Consumer confidence finally starts to rise

There was a tiny and tentative indication of lifting consumer confidence with the release of the latest ANZ Bank-Roy Morgan Research Australian consumer confidence survey.

While sentiment still remains fairly gloomy and is sitting near multi-year lows, it is improving with sentiment towards the current economic conditions and those looking five years ahead up 3.9% and 2.7% respectively.

Consumers’ views regarding current family finances and whether now is a good time to buy a household item have also improved, lifting 1% and 1.9% respectively from a week earlier.

Encouraging result given weaker economic growth

ANZ Bank head of Australian economics David Plank said the result was “encouraging”, given that it followed some bleak economic data including a slowdown in Australian economic growth in September and flat retail sales in October.

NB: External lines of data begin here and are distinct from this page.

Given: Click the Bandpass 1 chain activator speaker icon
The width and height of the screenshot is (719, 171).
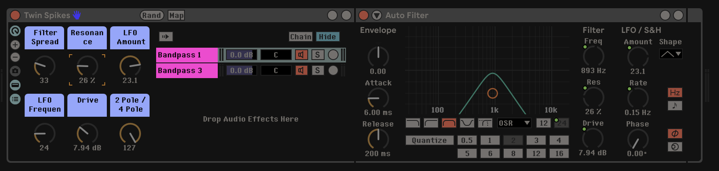Looking at the screenshot, I should tap(301, 55).
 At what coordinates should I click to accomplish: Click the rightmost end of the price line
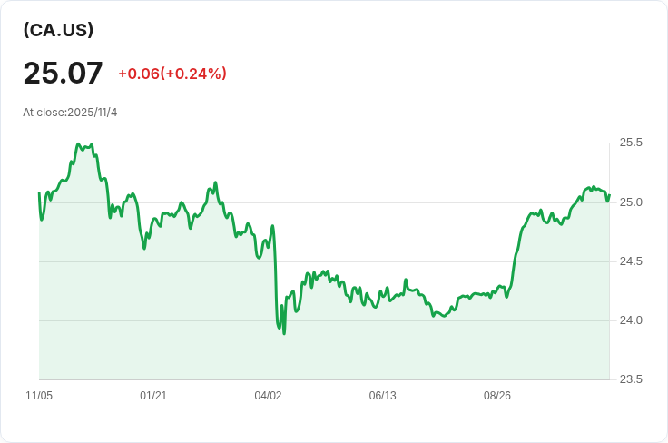609,195
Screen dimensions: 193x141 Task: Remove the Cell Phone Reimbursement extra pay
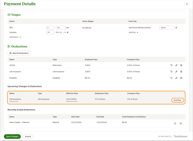[176, 28]
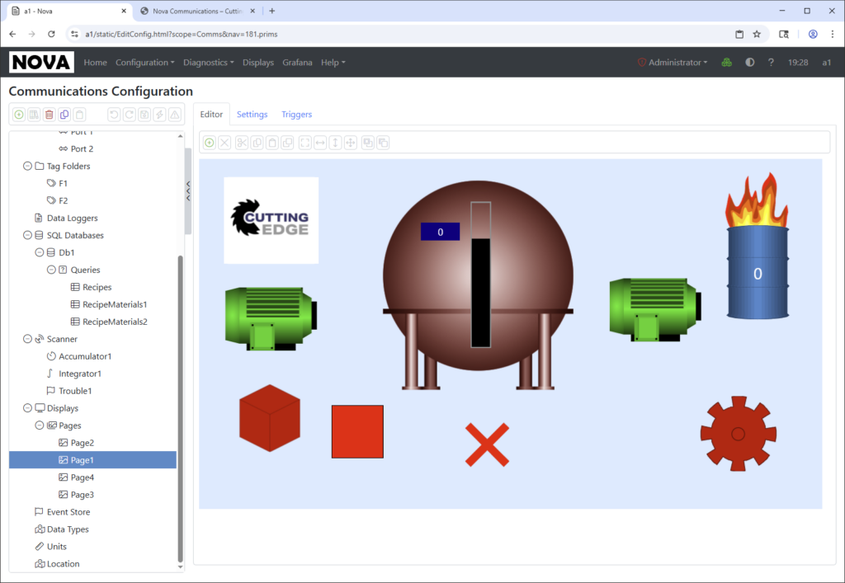This screenshot has width=845, height=583.
Task: Click the green cluster status icon
Action: 726,63
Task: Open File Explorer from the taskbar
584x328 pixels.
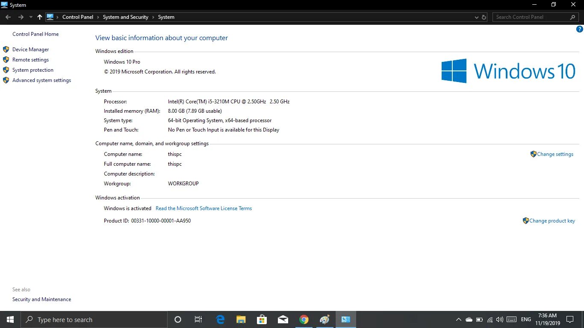Action: click(x=241, y=319)
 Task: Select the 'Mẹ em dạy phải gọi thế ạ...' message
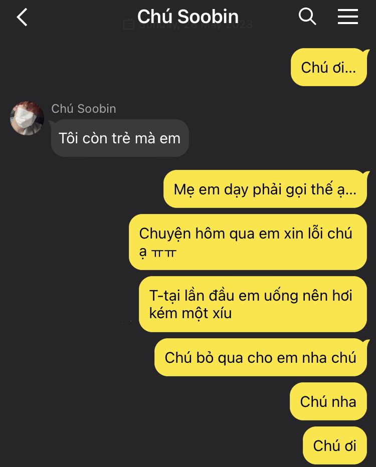tap(265, 189)
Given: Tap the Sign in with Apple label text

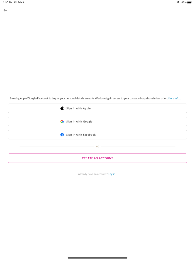Looking at the screenshot, I should point(78,108).
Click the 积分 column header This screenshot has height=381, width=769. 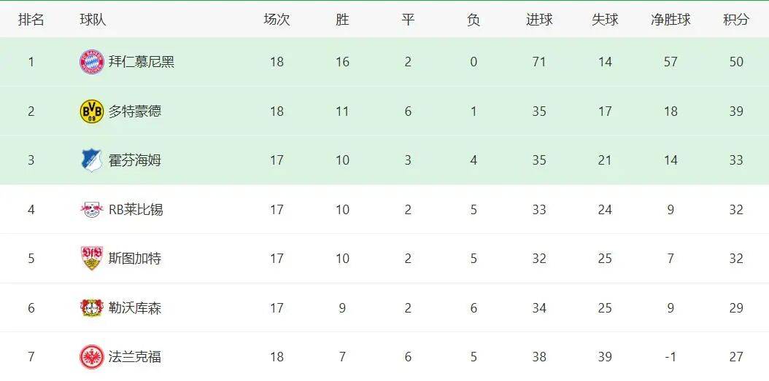point(736,20)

He pointed to the RBA’s positive outlook in keeping the cash rate steady in December and the continuing gains in house prices which could be supporting sentiment.

There are some voices also now backing the RBA’s preferred option of not resorting to QE and other extraordinary monetary policy measures.

Some voices now backing the gentle turning point

Fidelity International’s Sydney-based global cross-asset investment specialist Anthony Doyle, for one, expects that many analysts are underestimating the impact prior monetary policy easing both at home and abroad will have on the global economy next year.

“At the moment we have a bit of a complex in the professional, economics, and analyst community in terms of everyone rushing to forecast more interest rate cuts and quantitative easing,” said Mr Doyle.

“There’s hysteria at the moment at the economic data, but I believe that the RBA is advocating a patient approach in terms of how the economy progresses over the next year.”

Like ANZ’s David Plank, Mr Doyle said the recent pickup in Australia’s housing market for proof that traditional monetary policy still works.

“It goes to show you how potent, particularly in terms of the housing market, monetary policy can be,” Mr Doyle said.

He said the improving housing market would deliver positive results for the broader economy but perhaps not as quickly as some might expect.

Australia more sensitive to interest rate cuts

Australia is also more sensitive to interest rate cuts as the vast bulk of borrowers are on variable rate mortgages which pass on cuts fairly quickly.

With household savings now improving and Australians cutting debt and saving more, there should be a trickle-down effect into better consumer spending over time.

“The improvement in the housing market will be stimulatory for the economy. I expect Australians will respond by boosting consumption going forward,” said Mr Doyle.

Lower world interest rates will also help

Internationally, central banks have also been cutting interest rates, with 45 globally easing rates this year.

According to Mr Doyle, the stimulatory effect of those lower global rates should be enough to keep the RBA from QE but admits it all depends on the timing of data.

Mr Doyle thinks QE is worth avoiding too, because it has the effect of inflating asset prices and increasing income and asset inequality, which can also lead to a more polarised political outlook.

All of this is far from an absolute flood of support for Dr Lowe’s “gentle turning point” scenario, but as we all know from the herd mentality in markets, once the momentum shifts it could quickly get crowded on the “no QE’’ side of the boat.